Bushfire support resources
As bushfires continue to devastate our beautiful country, we extend our thoughts and deepest sympathies to all Australian people and communities who have been affected by the crisis.
As always, the Australian community has rallied together to extend support in any way they can. There are numerous people and services out there to help, whatever your situation is. Some are listed below.
Whether you’ve been directly or indirectly impacted by the bushfires, please look after yourself and others during this time and reach out if you notice signs that help is needed.

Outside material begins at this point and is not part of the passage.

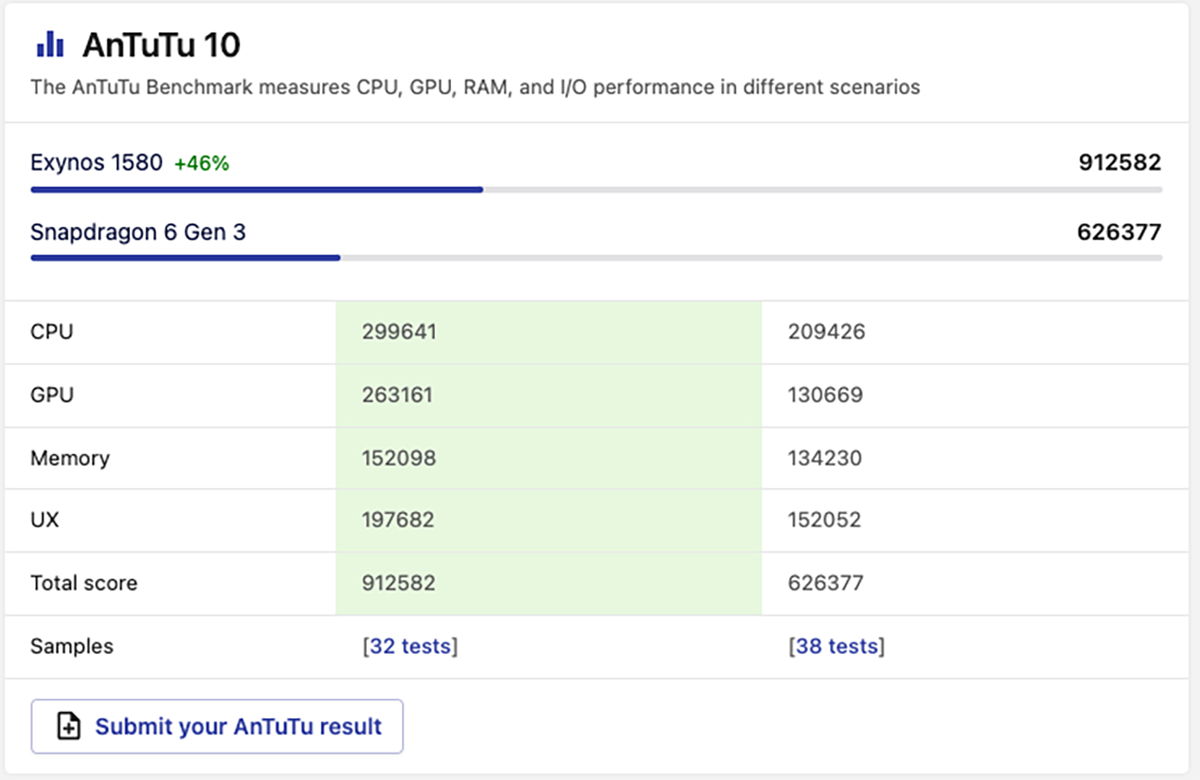
Task: Click the AnTuTu bar chart icon
Action: (x=50, y=45)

We urge you to please contact 000 if life is in danger.
For 24/7 crisis support:
13 11 14
1300 22 4636
Additional support services can be found here.
Taking care of yourself and others
- Helping colleagues in hard times
- Taking care of yourself
- Looking after you
- Learn about preparing and recovering psychologically from bushfires with additional resources from the Australian Psychological Society.
Signs that someone might be struggling, and what to do
Have you noticed a change in a loved one or friend? It’s important to pay attention to cues that someone might be struggling, and reach out.
You may notice they are:
- displaying a lack of interest in things they would normally enjoy or be involved in; or
- showing signs of suicide ideation, which may include talking about feeling hopeless or seeing their activities or life as pointless.
They may also be:
- low in energy, tired and fatigued;
- having trouble sleeping or experiencing insomnia;
- struggling to concentrate on a task, remember things or make decisions;
- experiencing some physical pains such as headaches; or
- losing their appetite.
If you’ve noticed any of these changes, reach out, and if you are comfortable, ask if they are okay. There are lots of conversation support materials on the R U OK? website.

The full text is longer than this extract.